Twenty-year trends in the use of anti-seizure medication among pregnant women in the Netherlands
Anti-seizure medications (ASMs) are used to treat conditions such as epilepsy and bipolar disorder. Some of these drugs are associated with an increased risk of congenital malformations and adverse developmental outcomes. Therefore, PHARMO Institute’s Eline Houben, along with fellow researchers, examined trends in use of ASMs among pregnant women in the Netherlands, according to medication safety profile. The medication safety profiles were categorized as safests ASMs, ASMs of uncertain risk, and ASMs with higher risk. Additionally, switching patterns were assessed.

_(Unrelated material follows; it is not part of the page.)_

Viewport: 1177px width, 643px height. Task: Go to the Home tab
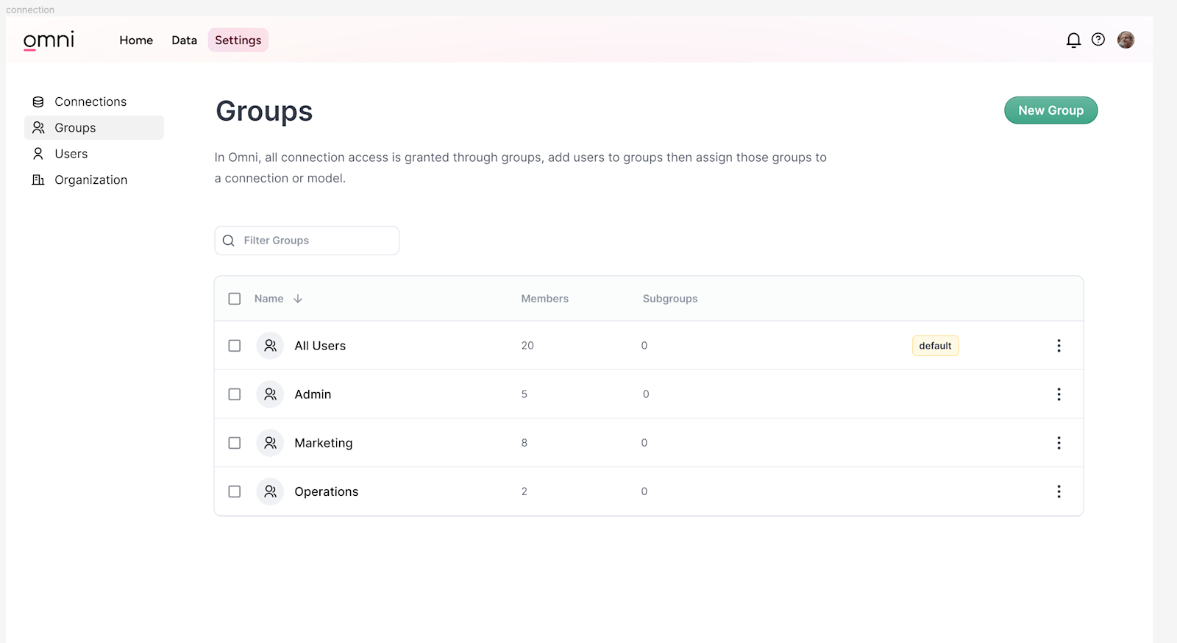click(x=136, y=40)
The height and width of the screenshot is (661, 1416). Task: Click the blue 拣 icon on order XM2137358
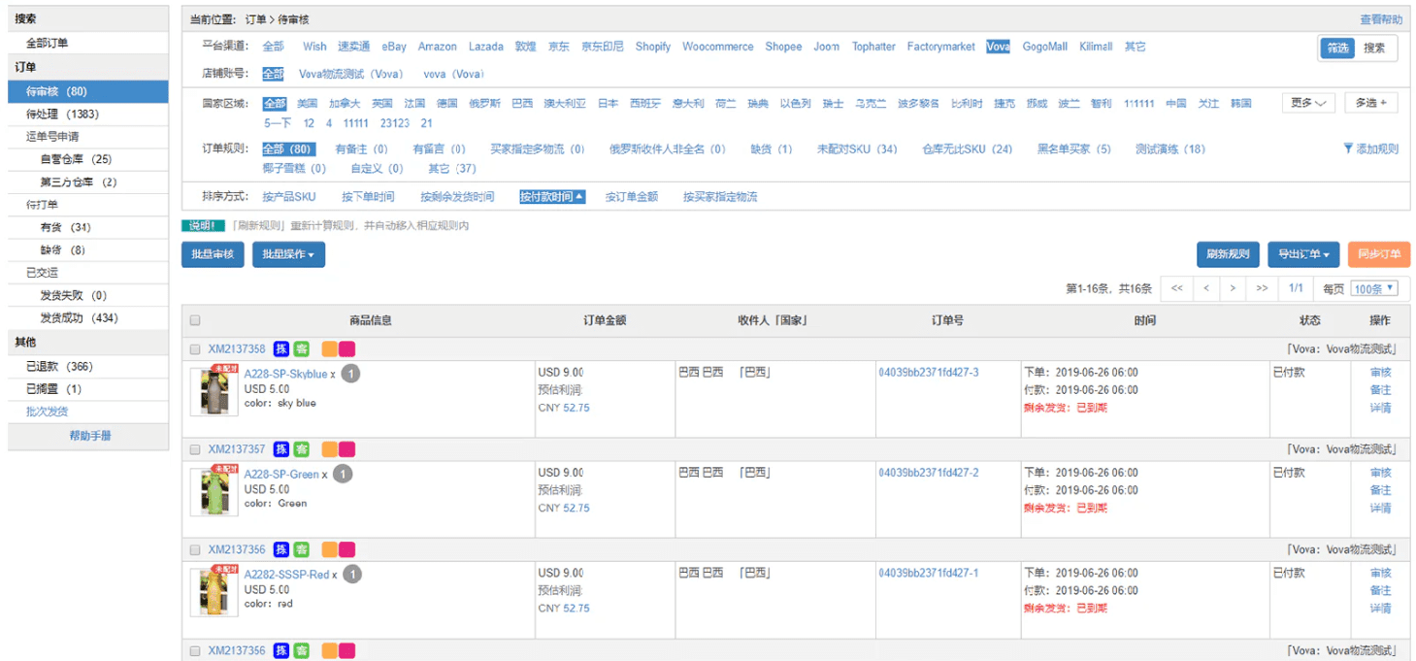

In total, 671,709 pregnancies among 446,169 women were selected from the PHARMO Perinatal Research Network between 1999 and 2019. 2405 (3.6 per 1000) of those women were ASM-exposed. Over the study period, a significant increase was observed for use of known safest ASMs (0.7-18.0 per 10,000 pregnancies) as well as for those with uncertain risk (5.3-13.4 per 10,000 pregnancies). Use of ASMs with higher risk of congenital malformations decreased significantly (24.8-14.5 per 10,000 pregnancies), except for topiramate (0-6.7 per 10,000 pregnancies). Switches between ASM safety risk categories before and during pregnancy were uncommon; women rather discontinued treatment or switched within the same category.
This study showed that there has been an increase in use of known safest ASMs among pregnant women, together with a trend toward newer ASMs with uncertain risk over the last two decades. Only a small proportion of women switched to a safer alternative before or during pregnancy, which altogether highlights the need for an expansion of ASM risk knowledge and communication to healthcare providers and women of reproductive age to improve preconception counselling.